Yesterday, I finally DID it!!! Shared this blog with a few friends (just a few, for now…you know who you are…). You might say, isn’t the POINT of a blog to share it??
Well, I’ve been writing it more as my OWN online journal/journey so far. You see, a part of this project for me is about going slow- taking each step in it’s own time, allowing myself to mature into this, focusing on letting rather than forcing. And making sure that it is real in my heart, before talking about it with every other living being in my life (though my partner, being as excited as he is, is all too eager to share the news over dinner with friends, at our dance communities’ winter potluck, while bowling….it’s sweet, and I’ve gotten over trying to squash his enthusiasm).
My neighbor who is in India, whose little house and plants I am taking care of for the winter, said “this house has made me as much as I have made it”.
She moved into the house 13 years ago. An old barn maybe, walls falling in, earth worms in one wall. She doesn’t own it per say, except with her hands and her love (I think her landlord has a good deal going). She has fixed in up little by little– earth plastered the walls and the floors, built an outhouse and an outdoor shower. There is no electricity. Just candles and little LED lights. It’s a work in progress, like her. An opportunity to reflect on her own place on earth. She has no urge to leave or go anywhere except to India in the winter when her migraines get bad. It is hers. (and the rabbits and birds she feeds, the foxes that come in and sit on her bed….)
Of course, when I shared my blog yesterday, I witnessed myself shift from a similar mindset of ease and space, into something that felt more like, “ok, now people know what I’m up to so I have to be UP to something. Really. I have to make my lists and check them twice. And I should have a timeline too. And maybe my whole attitude is far too whimsical for building a house. Someone is going to call me on my bluff.”
Eeek. (that’s why I keep these secret projects close to my heart). It’s so easy to let my neurosis or the ideas of “how things get done” come in and take over my organic, non rigidified, beautiful, creative heart of work. Too many things happen too fast in the world, in my opinion. My life happens far too fast most of the time, so in this project, I want to very consciously practice something different. I want to be made by this experience, instead of perceiving I am the one in control of it.

## Task instructions
Type out the part of the blog post above word for word, starting with "Eeek. (that’s why" and going on through "control of it.".

## Data
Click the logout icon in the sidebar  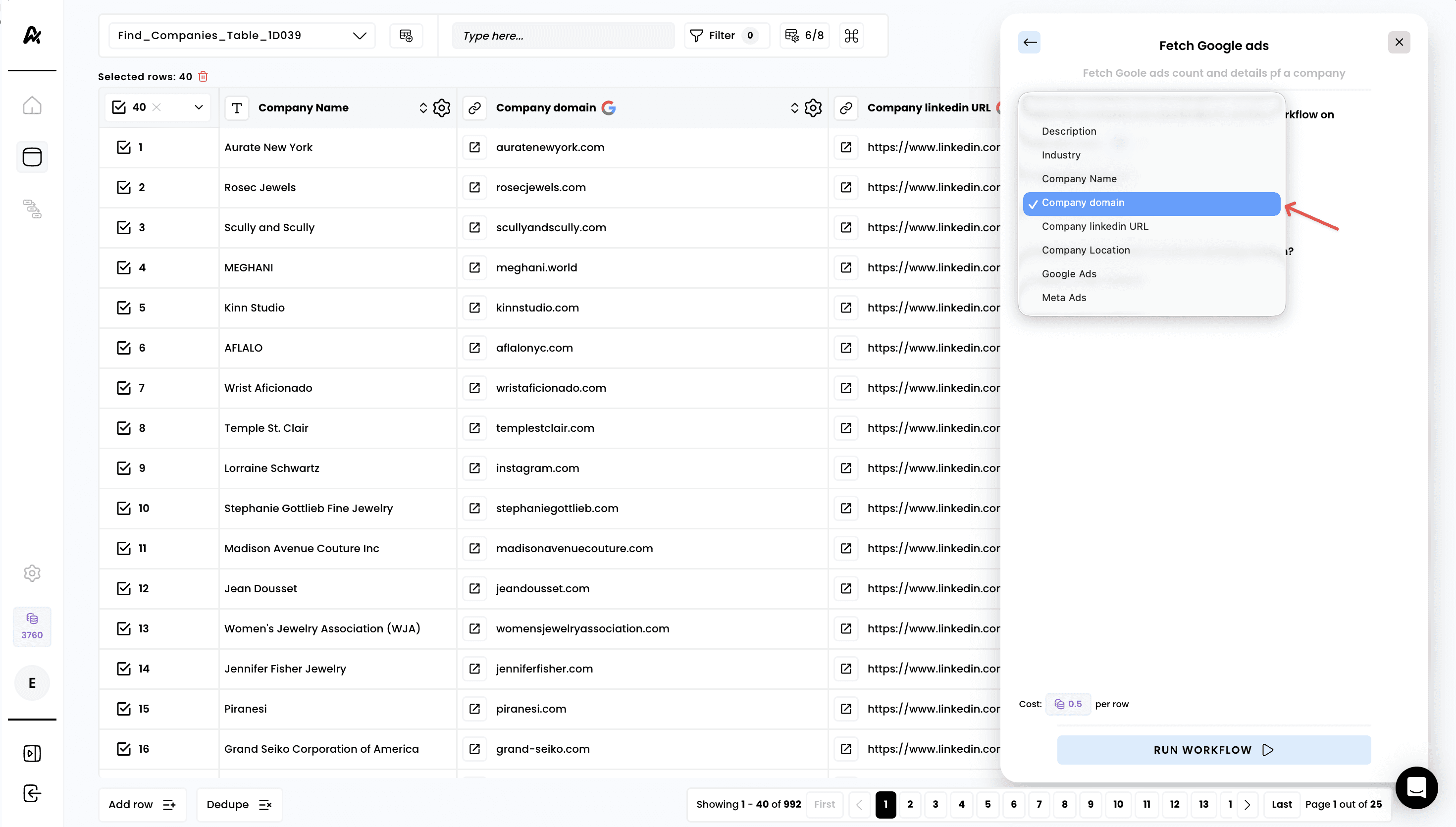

## Right answer
Eeek. (that’s why I keep these secret projects close to my heart). It’s so easy to let my neurosis or the ideas of “how things get done” come in and take over my organic, non rigidified, beautiful, creative heart of work. Too many things happen too fast in the world, in my opinion. My life happens far too fast most of the time, so in this project, I want to very consciously practice something different. I want to be made by this experience, instead of perceiving I am the one in control of it.